(Saved data entries)

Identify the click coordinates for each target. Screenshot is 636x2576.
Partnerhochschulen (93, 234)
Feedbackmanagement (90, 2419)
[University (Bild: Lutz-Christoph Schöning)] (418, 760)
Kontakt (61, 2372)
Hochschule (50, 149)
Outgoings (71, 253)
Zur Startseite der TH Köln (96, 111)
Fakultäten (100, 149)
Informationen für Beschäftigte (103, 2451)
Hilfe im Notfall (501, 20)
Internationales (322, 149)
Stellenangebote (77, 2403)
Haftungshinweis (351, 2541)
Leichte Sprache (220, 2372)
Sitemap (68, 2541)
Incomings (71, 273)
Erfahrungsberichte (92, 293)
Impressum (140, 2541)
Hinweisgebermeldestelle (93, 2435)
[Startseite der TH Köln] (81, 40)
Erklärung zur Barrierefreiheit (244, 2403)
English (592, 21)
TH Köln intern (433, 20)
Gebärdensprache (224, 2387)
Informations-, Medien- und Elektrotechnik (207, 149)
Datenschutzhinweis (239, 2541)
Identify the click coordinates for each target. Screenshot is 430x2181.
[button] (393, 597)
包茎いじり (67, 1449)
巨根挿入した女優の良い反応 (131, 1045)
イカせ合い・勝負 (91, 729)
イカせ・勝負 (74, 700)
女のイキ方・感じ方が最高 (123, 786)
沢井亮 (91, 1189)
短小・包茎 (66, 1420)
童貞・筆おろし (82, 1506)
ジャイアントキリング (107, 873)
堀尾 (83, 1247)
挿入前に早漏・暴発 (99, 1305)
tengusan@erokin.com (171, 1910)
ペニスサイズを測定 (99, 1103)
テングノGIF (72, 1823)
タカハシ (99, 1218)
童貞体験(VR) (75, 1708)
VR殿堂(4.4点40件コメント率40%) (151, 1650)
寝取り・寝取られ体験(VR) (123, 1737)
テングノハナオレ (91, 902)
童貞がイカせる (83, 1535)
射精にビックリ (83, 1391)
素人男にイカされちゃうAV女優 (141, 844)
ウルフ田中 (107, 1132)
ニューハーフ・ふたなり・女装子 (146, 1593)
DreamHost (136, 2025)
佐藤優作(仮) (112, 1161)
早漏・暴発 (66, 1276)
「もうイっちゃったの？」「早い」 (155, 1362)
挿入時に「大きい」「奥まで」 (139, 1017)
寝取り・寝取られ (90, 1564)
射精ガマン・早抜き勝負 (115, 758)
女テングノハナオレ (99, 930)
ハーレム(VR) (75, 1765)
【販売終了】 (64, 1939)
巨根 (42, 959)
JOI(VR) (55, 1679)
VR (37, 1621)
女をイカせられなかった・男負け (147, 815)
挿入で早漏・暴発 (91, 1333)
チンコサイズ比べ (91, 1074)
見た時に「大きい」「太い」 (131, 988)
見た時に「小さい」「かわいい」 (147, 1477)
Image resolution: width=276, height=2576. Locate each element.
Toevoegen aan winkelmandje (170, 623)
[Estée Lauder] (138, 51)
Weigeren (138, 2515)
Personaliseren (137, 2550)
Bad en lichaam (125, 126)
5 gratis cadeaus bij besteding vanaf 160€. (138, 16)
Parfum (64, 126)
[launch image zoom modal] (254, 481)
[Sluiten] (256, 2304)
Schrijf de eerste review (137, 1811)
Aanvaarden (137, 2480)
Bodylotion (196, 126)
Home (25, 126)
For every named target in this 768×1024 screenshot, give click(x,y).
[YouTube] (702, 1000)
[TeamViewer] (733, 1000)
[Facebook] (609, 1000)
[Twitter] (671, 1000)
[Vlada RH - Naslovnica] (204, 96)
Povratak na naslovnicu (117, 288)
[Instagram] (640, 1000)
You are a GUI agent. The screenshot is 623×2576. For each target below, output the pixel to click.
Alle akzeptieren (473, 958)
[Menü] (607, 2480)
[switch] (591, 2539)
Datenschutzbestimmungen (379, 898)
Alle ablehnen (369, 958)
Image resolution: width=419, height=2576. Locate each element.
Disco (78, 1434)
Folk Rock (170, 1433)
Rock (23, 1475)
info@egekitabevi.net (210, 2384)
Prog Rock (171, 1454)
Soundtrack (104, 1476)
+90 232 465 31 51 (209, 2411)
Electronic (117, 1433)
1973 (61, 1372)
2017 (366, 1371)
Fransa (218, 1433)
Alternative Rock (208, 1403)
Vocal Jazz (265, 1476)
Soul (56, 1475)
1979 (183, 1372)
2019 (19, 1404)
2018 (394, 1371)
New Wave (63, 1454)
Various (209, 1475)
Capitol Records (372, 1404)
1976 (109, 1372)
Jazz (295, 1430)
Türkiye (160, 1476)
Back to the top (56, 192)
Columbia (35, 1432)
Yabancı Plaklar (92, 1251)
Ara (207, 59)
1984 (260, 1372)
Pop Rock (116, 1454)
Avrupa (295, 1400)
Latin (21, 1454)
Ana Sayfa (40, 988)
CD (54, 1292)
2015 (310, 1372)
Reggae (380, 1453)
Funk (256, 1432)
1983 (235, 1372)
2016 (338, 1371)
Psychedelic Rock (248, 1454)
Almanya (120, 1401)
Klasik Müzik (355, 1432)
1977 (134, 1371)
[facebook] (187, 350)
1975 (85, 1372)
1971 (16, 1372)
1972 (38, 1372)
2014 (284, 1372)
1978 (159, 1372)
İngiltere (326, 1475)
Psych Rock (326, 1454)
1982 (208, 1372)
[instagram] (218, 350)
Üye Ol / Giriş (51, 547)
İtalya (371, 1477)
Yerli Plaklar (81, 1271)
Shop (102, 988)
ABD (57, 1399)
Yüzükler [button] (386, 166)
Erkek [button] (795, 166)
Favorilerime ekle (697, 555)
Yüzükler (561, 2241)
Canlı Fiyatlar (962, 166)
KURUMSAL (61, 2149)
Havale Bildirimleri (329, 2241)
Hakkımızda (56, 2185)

▶ _WORK REQUIRED_
Locate the lines above that contain "Startseite" and copy them.

▶ _RESPONSE TO THE TASK_
Zur Startseite der TH Köln (96, 111)
[Startseite der TH Köln] (81, 40)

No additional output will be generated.